God always gets the glory, this is one of the most beautiful parts. They built the wall in fifty-two days. I once spoke to a construction guy and he said to me that with all the tools, all the machines, they cannot do it today.  It wasn’t like a wall around a garden, it was a road. It was a huge wall! They did it in fifty-two days. How many times do people say to you and me, “We love your heart, we love the way that you at Hands think, but come on, 100000? Where are you now?” I will stand for 100000 to start with, and if anybody tries to convince you of anything else they are taking your faith and they are taking the very dream that your very God placed in you, and they crush it because they cannot believe that the wall can be built again. If Christ knows every child by name, and we are reaching children that will not have been reached by anybody else, why will we not reach 100000? Because the enemy is too strong? For now it’s tough, but you can’t look at this progress and think “Well we’ve got 10000 now, in five years we’ll be at 15000…” You cannot, God doesn’t work like that. The first church grew with 3000… a few centuries later half of them got crucified. You cannot put God in a box. We can grow to 100000 in Lagos! It’s not about the number, it’s about dreaming big because this is God!

He had a massive, crazy dream, he was not a wall builder he was a cupbearer. He had soft hands, walking on red carpets. And he ended up walking on rubble, facing enemies. Surely he thought many times “Maybe I should just leave it now until next year, go back to my job again and just send a few bucks and then go there.” Surely he was tempted by that? Surely all of us are tempted by that? But that’s why we hold onto the book of Nehemiah, because we’re going to build this wall. Amen!

We’ve started talking about leaders’ commitment in Hands this year, we understand that there are different layers in Hands. Some people are just guests and friends, then we’ve got short term volunteers and then we’ve got a core of people that say “George, Amen, you are too dumb to think this up, this of God, I can see that. And we want that wall built. And we’re going to be part of that. It doesn’t matter if we stay in Canada or work in DRC, we’re going to see this wall built.” That’s it, you’re a son and a daughter of God, called to work in Hands, but you and I are going to have to commit ourselves deeper. “I’m not sure how, I’m not sure what, but we are now at the time in our life where we are ready to make a deeper commitment to each other, and to the work.”

And volunteerism which is always such a wonderful part of Hands; it makes us very special, people coming here because they just want to come here. I know some of you, you don’t know how you’re going to make this month, I know that, I know your budgets.

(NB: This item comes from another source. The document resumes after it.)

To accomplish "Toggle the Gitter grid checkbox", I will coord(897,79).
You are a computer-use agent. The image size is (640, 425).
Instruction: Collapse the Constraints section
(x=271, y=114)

I salute you. You are doing amazing things. You know, you’re privileged to do that, that God has given you that deep inside, the power of volunteerism. Do you think it was something we thought out? Read in Nehemiah, “And the people blessed all the men who volunteered to life in Jerusalem.” We bless everybody who volunteers to live in Jerusalem.

The Nehemiah book was life a blueprint written for Hands at Work. Go and study it, find your role in it, find your faith in it, find your joy in it. I love the end result of building the wall: yes, children were safe, but the real end result was in the book of Ezra. It was one word: “Revival.” There was such revival that the people gathered together and for days and days they were worshipping and weeping before God and there was one of the biggest revivals you read about in the Bible. It took place when one man heard, wept and acted into an area that was completely out of his skill. Wow! You are part of that, God gave that to us to say “I promise you, you will finish this wall at Hands at Work.” I can say with confidence, I don’t know if I’ll be there but that’s none of my business, but you will finish this wall, as sure as the living God is in charge. Amen.